On Wed, Apr 14, 2010 at 12:52 AM,  <josef.pktd at gmail.com> wrote:
> On Wed, Apr 14, 2010 at 12:09 AM, David Ho <itsdho at ucla.edu> wrote:
>> Actually, being able to "fix" scale=1 would be very useful for me.
>>
>> The reason I'm trying to fit a von mises distribution to my data is to find
>> "kappa", a measure of the concentration of the data.
>>
>> On wikipedia, I see that the von mises distribution only really has 2
>> parameters: mu (the mean), and kappa (1/kappa being analogous to the
>> variance).
>> When I use vonmises.fit(), though, I get 3 parameters: kappa, mu, and a
>> "scale parameter", respectively.
>> However, I don't think the scale parameter for the von mises distribution is
>> really independent of kappa, is it? (Am I understanding this correctly?)
>> (Using the normal distribution as a comparison, I think the "scale
>> parameter" for a normal distribution certainly isn't independent of sigma,
>> and norm.fit() only returns mu and sigma. This makes a lot more sense to
>> me.)
>
> for normal  distribution loc=mean and scale  = sqrt(variance)  and has
> no shape parameter.
>
> essentially all distributions are transformed  y = (x-mean)/scale
> where x is the original data, and y is the standardized data, the
> actual _pdf, _cdf, ... are for the standard version of the
> distribution,
> it's a generic framework, but doesn't make sense in all cases or
> applications mainly when we want to fix the support of the
> distribution
>
>>
>> I'm basically trying to use kappa as a measure of the "width" of the
>> distribution, so the extra degree of freedom introduced by the scale
>> parameter is problematic for me. For two distributions that are
>> superficially very similar in "width", I might get wildly varying values of
>> kappa.
>>
>> For example, I once got fitted values of kappa=1, and kappa=400 for two
>> distributions that looked very similar in width.

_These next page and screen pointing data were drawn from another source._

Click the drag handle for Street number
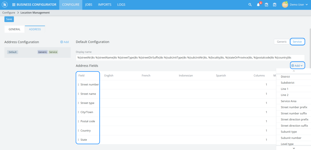 pos(78,84)
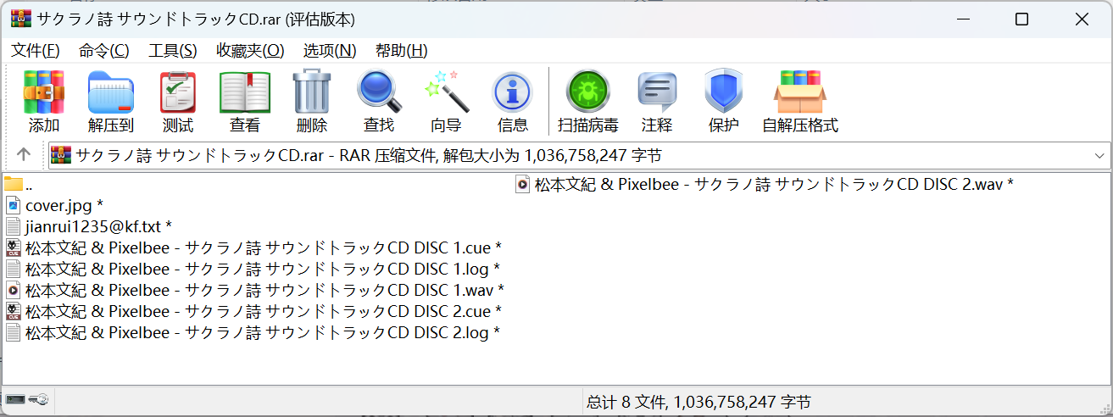
Task: Go up one folder level arrow
Action: [x=24, y=155]
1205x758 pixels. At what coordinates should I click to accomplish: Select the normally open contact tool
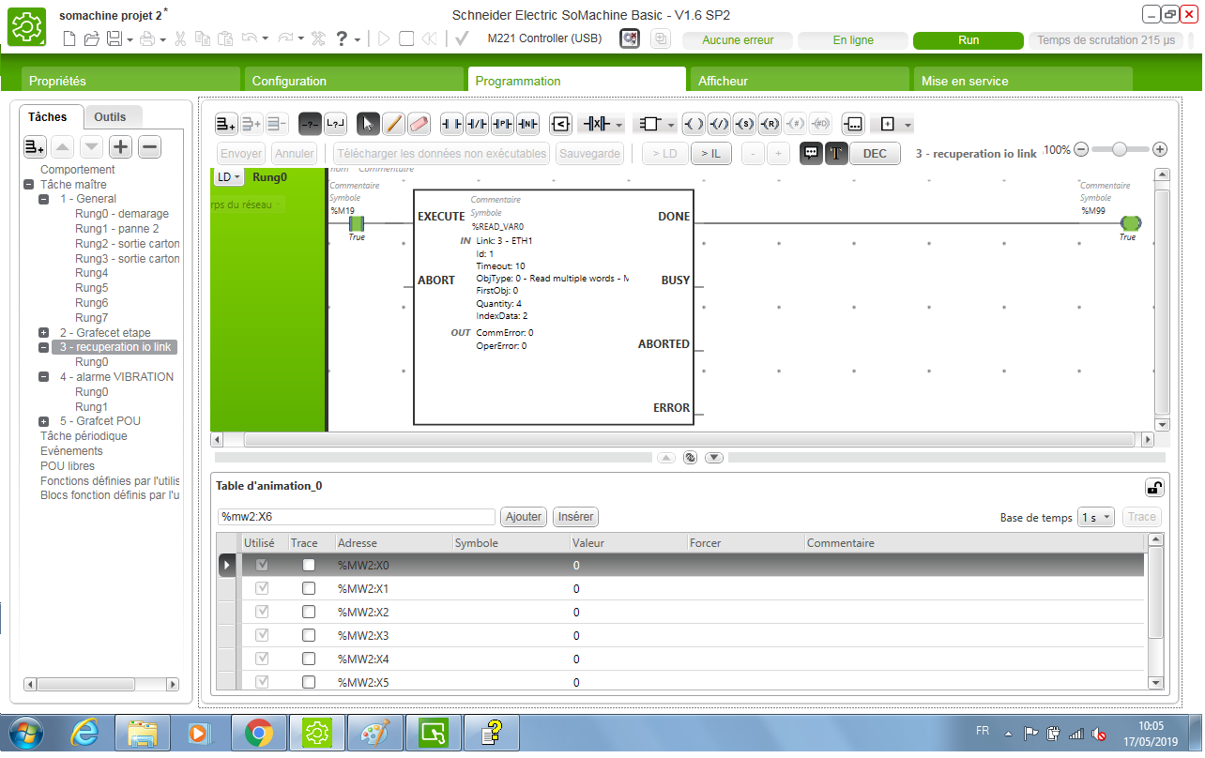[x=452, y=124]
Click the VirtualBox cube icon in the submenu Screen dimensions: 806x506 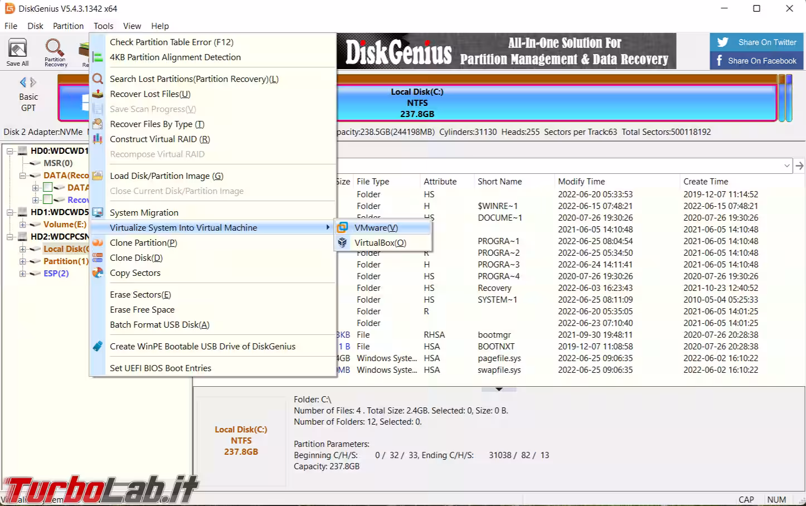[343, 243]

>> I thought I must have been doing something wrong... until I saw the scale
>> parameters were around 1 and 19, respectively.

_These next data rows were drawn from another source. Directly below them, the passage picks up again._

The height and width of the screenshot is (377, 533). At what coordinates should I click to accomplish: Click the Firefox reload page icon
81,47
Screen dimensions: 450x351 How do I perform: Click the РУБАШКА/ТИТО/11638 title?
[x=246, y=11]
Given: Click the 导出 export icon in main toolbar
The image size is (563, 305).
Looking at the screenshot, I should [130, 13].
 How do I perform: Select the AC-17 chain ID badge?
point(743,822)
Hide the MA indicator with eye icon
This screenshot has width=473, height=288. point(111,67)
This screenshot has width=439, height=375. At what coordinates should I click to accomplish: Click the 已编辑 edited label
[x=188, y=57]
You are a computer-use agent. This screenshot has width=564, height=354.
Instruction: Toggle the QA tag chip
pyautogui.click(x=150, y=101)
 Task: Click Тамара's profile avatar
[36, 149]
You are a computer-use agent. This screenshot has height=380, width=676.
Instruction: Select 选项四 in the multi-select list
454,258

>> Plotting the fitted distributions:
>>>>> xs = numpy.linspace(-numpy.pi, numpy.pi, 361)
>>>>> plot(xs, scipy.stats.distributions.vonmises.pdf(xs, 1, loc=0, scale=1))

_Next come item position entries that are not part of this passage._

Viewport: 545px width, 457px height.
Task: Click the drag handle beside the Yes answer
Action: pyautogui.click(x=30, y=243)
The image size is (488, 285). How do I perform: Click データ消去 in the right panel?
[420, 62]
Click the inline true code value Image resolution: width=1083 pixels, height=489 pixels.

>>>>> plot(xs, scipy.stats.distributions.vonmises.pdf(xs, 400, loc=0,
>>>>> scale=19))
>
> one idea is to check the implied moments, eg. vonmises.stats(1, loc=0,
> scale=1, moment='mvsk'))
> to see whether the implied mean, variance, skew, kurtosis are similar
> in two different parameterizations.
> Warning skew, kurtosis is incorrect for a few distributions, I don't
> know about vonmises.
>
>>
>> What I'd really like to do is "force" scale=1 when I perform the fitting.
>> (In fact, it would be nice to even force the mean of the fitted distribution
>> to a precalculated value, as well. I really only want one degree of freedom
>> for the fitting algorithm -- I just want it to explore different values of
>> kappa.)
>>
>> Is there any way to do this?
>
> It's not yet possible in scipy, but easy to write, essentially copy
> the existing fit and nnlf methods and fix loc and scale and call the
> optimization with only one argument.
>
> I have a more than one year old ticket:
> http://projects.scipy.org/scipy/ticket/832
>
> It might be possible that it works immediately if you monkey patch
> rv_continuous  by adding
> nnlf_fr and fit_fr
> in
> http://mail.scipy.org/pipermail/scipy-user/2009-February/019968.html
>
> scipy.stats.rv_continuous.nnlf_fr = nnlfr
> scipy.stats.rv_continuous.fit_fr = fit_fr

correction
this should instead refer to
scipy.stats.distributions.rv_continuous

Josef
>
> and call
> vonmises.fit_fr(data, frozen=[np.nan, 0.0, 1.0])
>
> It's worth a try, but if you only need vonmises it might also be easy
> to use scipy.optimize.fmin on a function that wraps vonmises._nnlf and
> fixes loc, scale.
> To give you an idea, I didn't check what the correct function arguments are ::
>
> def mynnlf(kappa):
>    loc = 0
>    scale = 1
>    return vonmises.nnlf(kappa, loc, scale)
>
> scipy.optimize.fmin(mynnlf, startingvalueforkappa)
>
> I could check this for your case at the end of the week.
>
> If you have an opinion for a good generic API for fit_semifrozen, let me know.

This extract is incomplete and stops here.